Key Areas On Our Radar
We’re exploring several areas in the data center and next-gen networking space where there could be venture-scale outcomes across the stack.
We believe the best founder profiles for next-gen networking will be operators who truly understand the ins-and-outs of the software, networking, and hardware, trilogy. If that sounds like you and you’re exploring these areas, reach out – I’d love to meet! I’d love to meet you!
Repatriating Workloads: As companies move certain workloads back on-prem, new skills and technologies will be needed to support next-gen data center operations and infrastructure more broadly.
Serverless Runtime: With so much already abstracted away in platforms like AWS, what’s the next step in serverless computing? How will tomorrow’s developers want to interact with the cloud?
Kubernetes Evolution: While Kubernetes has become the de facto standard for container orchestration, it was designed for traditional applications, not the unique demands of AI – how will developers orchestrate AI workloads?
Next-gen VMware: VMware normalized DevOps, but workloads are advancing far faster than VMWare can manage. Who will emerge as tomorrow’s VMware equivalent?
Edge Computing: As companies seek better performance, storing data at the edge will become increasingly important. Companies like Vast Data are already solving this challenge through their ‘data in motion’ offerings, but where else could there be opportunities within edge? We’re seeing interesting companies attempting to make data more accessible through unique edge points-of-presence?
Compute-Optimized Software: Software has the potential to help vertically integrate outcomes across use cases and mitigate the energy and data efficiency problems. We’re excited about a broad swath of opportunities ranging from Power Orchestration-as-a-Service, deploying our code to be more energy and cost efficient, data center operations software, leveraging compute in the lowest-cost, most hyper-efficient way, and more.

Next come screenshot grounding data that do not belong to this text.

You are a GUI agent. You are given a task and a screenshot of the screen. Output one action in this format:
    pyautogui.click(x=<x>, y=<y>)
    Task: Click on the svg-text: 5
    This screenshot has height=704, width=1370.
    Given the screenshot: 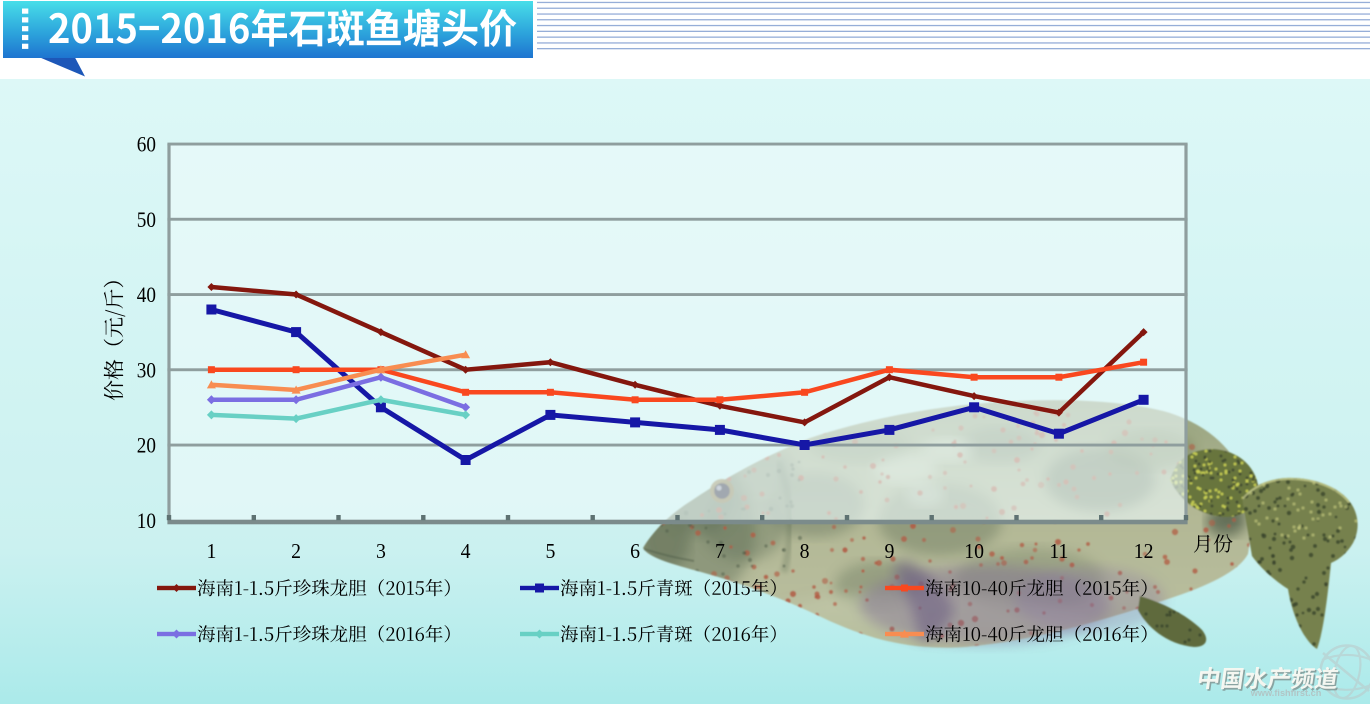 What is the action you would take?
    pyautogui.click(x=550, y=552)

Advances in Data Center Infrastructure Management: Software helps monitor and manage data center operations and improve efficiency by providing real-time insights into power usage, temperature, and equipment performance. Who will innovate on what Schneider Electric and IBM have already accomplished here? Companies like Phaidra are a great first step.
Future of Remote Monitoring Systems: Remote monitoring systems allow data center operators to oversee operations from a distance, ensuring continuous performance. Remote monitoring tools from Paessler and SolarWinds enable data center operators to monitor environmental conditions, power usage, and network performance, anomaly detection and downtime mitigation.

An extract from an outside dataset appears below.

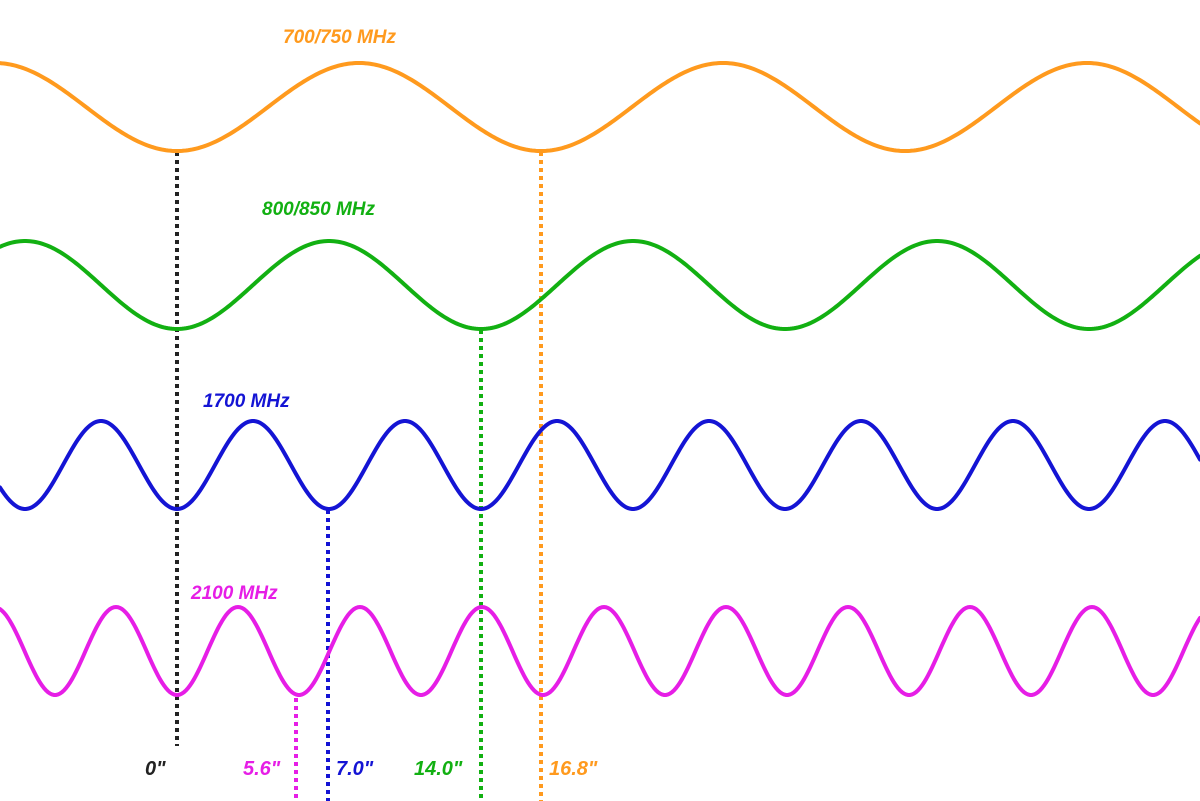 The image size is (1200, 801). What do you see at coordinates (355, 769) in the screenshot?
I see `distance-label-7-0: 7.0"` at bounding box center [355, 769].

Chips Optimized for AI & Compute Heavy Workloads: We’re seeing more and more interest in verticalized chip manufacturing and ASICs. Chip providers want to produce a service vs generalized service. Companies like Groq and Etched are leading the charge in producing chips optimized for specific AI use cases, heralding a new era of bespoke hardware. How does this change as GPUs continue to advance?
It’s clear, the world of data centers and cloud computing is rapidly evolving. As startups and established players alike navigate these shifts, the future of data centers holds tons of potential. The supply and demand imbalance for parts, property, and equipment, making it a particularly exciting time to be an OEM, cloud provider, or picks and shovels startup seeking to play a game of David and Goliath.